##### Passage provided #####

Major infections after PCI, CABG do not affect very long-term survival

01 Oct 2021
Major infections after PCI, CABG do not affect very long-term survival

While major infections worsen 5-year survival after percutaneous coronary intervention (PCI) or coronary artery bypass graft (CABG) for coronary artery disease (CAD), no detrimental effects on mortality are observed thereafter, suggesting that its impact subsides after 5 years, a recent study has found.

The researchers conducted a subgroup analysis of the SYNTAX Extended Survival trial, enrolling 140 CAD patients who had had major postprocedure infections but survived until 5 years. Their estimated mortality rate for the next 5 years was calculated using the Kaplan-Meier method and compared against that of patients who had no major postprocedural infections.

A total of 229 deaths occurred from 5 to 10 years after intervention, yielding a mortality rate of 15.6 percent. Twenty-seven of these deaths occurred in the major infection group, while 202 were recorded in no-infection controls (19.8 percent vs 15.1 percent).

##### Information supplied #####

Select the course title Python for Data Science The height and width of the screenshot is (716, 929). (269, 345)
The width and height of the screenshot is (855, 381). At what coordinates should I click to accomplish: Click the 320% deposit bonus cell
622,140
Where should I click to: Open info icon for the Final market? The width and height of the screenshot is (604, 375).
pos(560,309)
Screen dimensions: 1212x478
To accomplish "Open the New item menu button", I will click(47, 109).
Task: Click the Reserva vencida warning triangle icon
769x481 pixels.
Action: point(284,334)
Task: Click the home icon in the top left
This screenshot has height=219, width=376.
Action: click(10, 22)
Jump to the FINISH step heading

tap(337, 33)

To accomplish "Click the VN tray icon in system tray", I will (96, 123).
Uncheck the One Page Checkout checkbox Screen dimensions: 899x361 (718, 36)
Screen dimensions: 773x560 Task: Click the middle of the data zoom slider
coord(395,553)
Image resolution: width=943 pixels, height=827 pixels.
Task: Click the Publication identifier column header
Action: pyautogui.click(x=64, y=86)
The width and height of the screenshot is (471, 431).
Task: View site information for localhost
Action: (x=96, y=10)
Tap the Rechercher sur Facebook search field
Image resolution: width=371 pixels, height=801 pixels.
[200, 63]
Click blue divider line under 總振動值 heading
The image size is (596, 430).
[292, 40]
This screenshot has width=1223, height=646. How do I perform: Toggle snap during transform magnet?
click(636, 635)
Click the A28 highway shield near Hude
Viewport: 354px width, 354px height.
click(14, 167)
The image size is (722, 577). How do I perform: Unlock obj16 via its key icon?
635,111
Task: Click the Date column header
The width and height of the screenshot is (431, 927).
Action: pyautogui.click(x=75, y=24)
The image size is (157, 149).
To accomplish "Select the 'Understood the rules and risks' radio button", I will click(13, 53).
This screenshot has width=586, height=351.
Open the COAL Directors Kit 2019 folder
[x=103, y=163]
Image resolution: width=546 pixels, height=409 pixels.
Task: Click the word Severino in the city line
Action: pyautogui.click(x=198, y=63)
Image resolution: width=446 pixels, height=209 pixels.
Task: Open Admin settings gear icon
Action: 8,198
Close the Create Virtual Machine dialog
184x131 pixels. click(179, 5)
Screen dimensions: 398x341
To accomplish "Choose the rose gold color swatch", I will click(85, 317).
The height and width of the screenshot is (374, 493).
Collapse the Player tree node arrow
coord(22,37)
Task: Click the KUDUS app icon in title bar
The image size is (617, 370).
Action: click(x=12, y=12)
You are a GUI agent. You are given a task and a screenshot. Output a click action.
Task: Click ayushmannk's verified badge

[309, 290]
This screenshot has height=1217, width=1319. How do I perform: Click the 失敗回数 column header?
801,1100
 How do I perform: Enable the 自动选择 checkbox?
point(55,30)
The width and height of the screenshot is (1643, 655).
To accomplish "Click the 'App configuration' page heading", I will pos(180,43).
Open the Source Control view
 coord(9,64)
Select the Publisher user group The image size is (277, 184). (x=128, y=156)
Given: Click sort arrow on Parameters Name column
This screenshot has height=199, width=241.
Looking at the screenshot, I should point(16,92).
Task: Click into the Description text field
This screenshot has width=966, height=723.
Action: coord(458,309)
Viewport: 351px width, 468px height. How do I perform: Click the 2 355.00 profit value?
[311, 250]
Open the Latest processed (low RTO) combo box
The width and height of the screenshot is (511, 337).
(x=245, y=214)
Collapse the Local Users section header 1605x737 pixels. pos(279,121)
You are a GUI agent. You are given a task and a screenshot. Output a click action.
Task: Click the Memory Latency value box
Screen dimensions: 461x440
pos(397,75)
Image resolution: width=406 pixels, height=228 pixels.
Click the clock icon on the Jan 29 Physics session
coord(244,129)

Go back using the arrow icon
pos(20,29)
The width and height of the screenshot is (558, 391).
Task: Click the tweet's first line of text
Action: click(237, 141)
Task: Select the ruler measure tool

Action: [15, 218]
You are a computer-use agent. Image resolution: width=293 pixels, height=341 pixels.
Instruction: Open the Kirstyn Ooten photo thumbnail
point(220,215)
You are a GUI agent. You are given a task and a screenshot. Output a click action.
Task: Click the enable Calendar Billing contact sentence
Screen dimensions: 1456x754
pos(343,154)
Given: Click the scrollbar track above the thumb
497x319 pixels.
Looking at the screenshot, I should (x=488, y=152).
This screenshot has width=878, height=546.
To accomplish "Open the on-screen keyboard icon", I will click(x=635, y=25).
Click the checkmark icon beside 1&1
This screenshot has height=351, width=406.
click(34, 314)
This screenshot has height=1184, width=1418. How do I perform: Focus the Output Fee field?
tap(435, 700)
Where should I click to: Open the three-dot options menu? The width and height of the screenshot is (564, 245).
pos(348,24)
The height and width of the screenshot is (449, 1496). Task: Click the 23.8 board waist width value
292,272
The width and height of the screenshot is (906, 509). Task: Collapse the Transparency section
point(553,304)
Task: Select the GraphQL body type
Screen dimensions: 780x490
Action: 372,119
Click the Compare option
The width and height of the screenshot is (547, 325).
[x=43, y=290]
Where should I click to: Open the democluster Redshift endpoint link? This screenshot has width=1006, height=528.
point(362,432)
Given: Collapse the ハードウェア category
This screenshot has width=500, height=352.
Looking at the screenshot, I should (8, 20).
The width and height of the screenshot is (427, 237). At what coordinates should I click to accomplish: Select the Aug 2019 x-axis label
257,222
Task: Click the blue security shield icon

#####

• [Tasks to complete]
- a) List every abbreviation that the news item on infections after PCI and CABG spells out, and give each one's full form.
- b) Continue the news item on infections after PCI and CABG, picking up after its last sentence.

• [Solved tasks]
- a)
PCI: percutaneous coronary intervention
CABG: coronary artery bypass graft
CAD: coronary artery disease

- b)
Adjusted Cox proportional hazards analysis found no difference in risk between groups (hazard ratio [HR], 1.10, 95 percent confidence interval [CI], 0.62–1.96; p=0.740). There was also no significant interaction of the treatment arm (p=0.564), suggesting that such a trend was consistent in PCI and CABG patients.

Subsequent exploratory analysis showed that patients who developed periprocedural major infections had a higher 10-year mortality risk than no-infection comparators, though the effect fell short of significance (30.8 percent vs 24.5 percent; HR, 1.36, 95 percent CI, 0.99–1.88; p=0.058).

“In other words, patients who had experienced major periprocedural infections but had been cured do not necessarily require an intensive long-term follow-up and could receive the local standard of care,” the researchers said.

“Due to the limited number of patients with a history of major periprocedural infections in the current study, this hypothesis should be confirmed in large pooled data, ideally with very long-term follow-up,” they added.